• **Goal of the exercise**
Report every line in the records below that contains the word "arrow". Case counts.

+++ Record extracts

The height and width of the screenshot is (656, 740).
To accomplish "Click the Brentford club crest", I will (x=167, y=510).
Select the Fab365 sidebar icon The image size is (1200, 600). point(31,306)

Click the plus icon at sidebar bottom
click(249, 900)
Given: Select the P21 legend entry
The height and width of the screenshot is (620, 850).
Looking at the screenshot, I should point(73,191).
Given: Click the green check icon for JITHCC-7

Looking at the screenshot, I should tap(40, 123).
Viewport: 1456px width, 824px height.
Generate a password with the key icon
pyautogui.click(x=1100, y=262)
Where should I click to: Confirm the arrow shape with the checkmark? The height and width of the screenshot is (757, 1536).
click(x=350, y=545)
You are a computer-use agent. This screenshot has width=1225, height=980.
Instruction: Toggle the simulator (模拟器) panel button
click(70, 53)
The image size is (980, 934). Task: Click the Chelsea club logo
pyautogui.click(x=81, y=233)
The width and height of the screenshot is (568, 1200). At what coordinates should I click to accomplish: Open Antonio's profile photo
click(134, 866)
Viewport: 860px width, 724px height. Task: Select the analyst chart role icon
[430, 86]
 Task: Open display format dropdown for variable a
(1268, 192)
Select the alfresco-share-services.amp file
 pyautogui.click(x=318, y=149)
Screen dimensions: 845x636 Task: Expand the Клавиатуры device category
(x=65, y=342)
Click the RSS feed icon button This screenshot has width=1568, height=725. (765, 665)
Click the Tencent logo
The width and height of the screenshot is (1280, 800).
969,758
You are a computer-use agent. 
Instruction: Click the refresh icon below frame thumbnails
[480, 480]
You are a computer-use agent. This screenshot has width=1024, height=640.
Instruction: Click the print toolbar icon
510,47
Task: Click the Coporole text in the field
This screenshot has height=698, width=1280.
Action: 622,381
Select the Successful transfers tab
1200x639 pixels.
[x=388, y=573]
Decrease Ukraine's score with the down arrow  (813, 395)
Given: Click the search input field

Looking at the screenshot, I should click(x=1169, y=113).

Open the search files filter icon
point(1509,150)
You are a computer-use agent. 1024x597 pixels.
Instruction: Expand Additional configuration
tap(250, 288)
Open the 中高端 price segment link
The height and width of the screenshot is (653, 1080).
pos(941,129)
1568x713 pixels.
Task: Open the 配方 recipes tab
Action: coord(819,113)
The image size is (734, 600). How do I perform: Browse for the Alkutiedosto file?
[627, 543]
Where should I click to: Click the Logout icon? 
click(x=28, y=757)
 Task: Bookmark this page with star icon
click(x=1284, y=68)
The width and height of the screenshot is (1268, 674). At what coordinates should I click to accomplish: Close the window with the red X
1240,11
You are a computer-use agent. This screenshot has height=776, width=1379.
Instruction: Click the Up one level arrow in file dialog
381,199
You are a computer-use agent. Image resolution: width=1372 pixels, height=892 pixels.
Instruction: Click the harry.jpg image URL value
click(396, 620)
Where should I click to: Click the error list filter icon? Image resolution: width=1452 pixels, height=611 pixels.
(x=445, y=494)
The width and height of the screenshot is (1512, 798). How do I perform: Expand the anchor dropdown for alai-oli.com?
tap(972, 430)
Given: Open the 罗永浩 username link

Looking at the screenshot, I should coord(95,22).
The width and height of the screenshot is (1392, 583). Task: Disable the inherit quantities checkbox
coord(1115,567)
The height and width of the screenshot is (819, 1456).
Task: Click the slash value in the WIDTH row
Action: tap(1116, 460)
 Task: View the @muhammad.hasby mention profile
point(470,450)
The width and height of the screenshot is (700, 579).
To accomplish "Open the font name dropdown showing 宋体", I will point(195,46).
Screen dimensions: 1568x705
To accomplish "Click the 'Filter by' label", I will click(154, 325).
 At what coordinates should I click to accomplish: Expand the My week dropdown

++++++

• **Exercise solution**
Where should I click to: Confirm the arrow shape with the checkmark? The height and width of the screenshot is (757, 1536).
Decrease Ukraine's score with the down arrow  (813, 395)
Instruction: Click the Up one level arrow in file dialog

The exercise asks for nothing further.